抜粋した文章
また、きものを毎日着始めた。竹富島に移住して半年が過ぎた7カ月目、2024年11月、世持御嶽(ユームチオン)で種子取祭(タナドゥイ)が行われた。種子取祭は“きのえさる”のトゥルッキから“みずのとみ”のムヌンまで、十日間にわたって行われる島で最も大きな祭りである。“かのえとら”と“かのとう”に当たる二日間が奉納芸能の日で、まる二日、踊りや狂言が披露される。一日目の夜はユークイ(世迎え)と呼ばれ、カンツカサ(八重山の神役女性)と公民館役員を先頭にして、根原家を始まりに、カンツカサの家、役員の家などを夜中まで回って祈願を続ける。二日目の朝は5時半にまた根原家に集まり、そこから世持御嶽まで参詣を続けるのである。参詣の後は、シドゥリヤニという静かで厳かな狂言が奉納される。
トゥルッキの頃からきものが着たくなった。祭りの間もずっと着ていて、きものがそれからも着たくなっている。琉球絣、夏大島……手に取る着物は紺地や黒の色の濃い着物で、琉球弧で織られたものばかり。帯を貝の口か、片花に結んでいる。帯は、那覇育ちの知り合いの明治生まれのおばあちゃんが毎日締めていたもの、という帯を3本もらった。なんとなくお太鼓は違う気がして、ずっとこの細めの帯を使っている。
2003年からきものを着始めた、というか、時々、きものを着る、のではなく、きもので暮らすことを決め、毎日着始めた。二十代から民族衣装に憧れ、きものも人生でいつか着て暮らしたい、と思っていたから四十代半ばにして、やっとその夢を叶えた、というわけである。以来、職場や公式の場ではずっときものだった。20年働いた女子大でも、ずっときもので教壇に立ち続けたから、そしてそんな人はあんまりいないので、私は学生の間でも、結構有名人だった。ほら、きもの着てる、あの先生……という感じである。お茶やお花など風流なことをやっているわけでもなく、家にたくさんきものがあったわけでもなく、着たい、という思いだけで着始めた全くの素人だったが、なんでも20年続けていると、ベテランになってくるものだ。普段着なら5分もかからず着られるし、正式な場に出ていくようなきものも難なく着られるようになった。

元の資料

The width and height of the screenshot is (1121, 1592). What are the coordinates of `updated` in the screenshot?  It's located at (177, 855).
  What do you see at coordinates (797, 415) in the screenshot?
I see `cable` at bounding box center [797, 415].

課題の指示
1. 抜粋した文章によると、種子取祭は何日間にわたって行われますか。
2. 抜粋した文章のうち、「トゥルッキの頃からきものが着」から「とこの細めの帯を使っている。」までのすべてを一字一句違えずに引用してください。

課題の解答
1. 十日間にわたって行われます。

2.
トゥルッキの頃からきものが着たくなった。祭りの間もずっと着ていて、きものがそれからも着たくなっている。琉球絣、夏大島……手に取る着物は紺地や黒の色の濃い着物で、琉球弧で織られたものばかり。帯を貝の口か、片花に結んでいる。帯は、那覇育ちの知り合いの明治生まれのおばあちゃんが毎日締めていたもの、という帯を3本もらった。なんとなくお太鼓は違う気がして、ずっとこの細めの帯を使っている。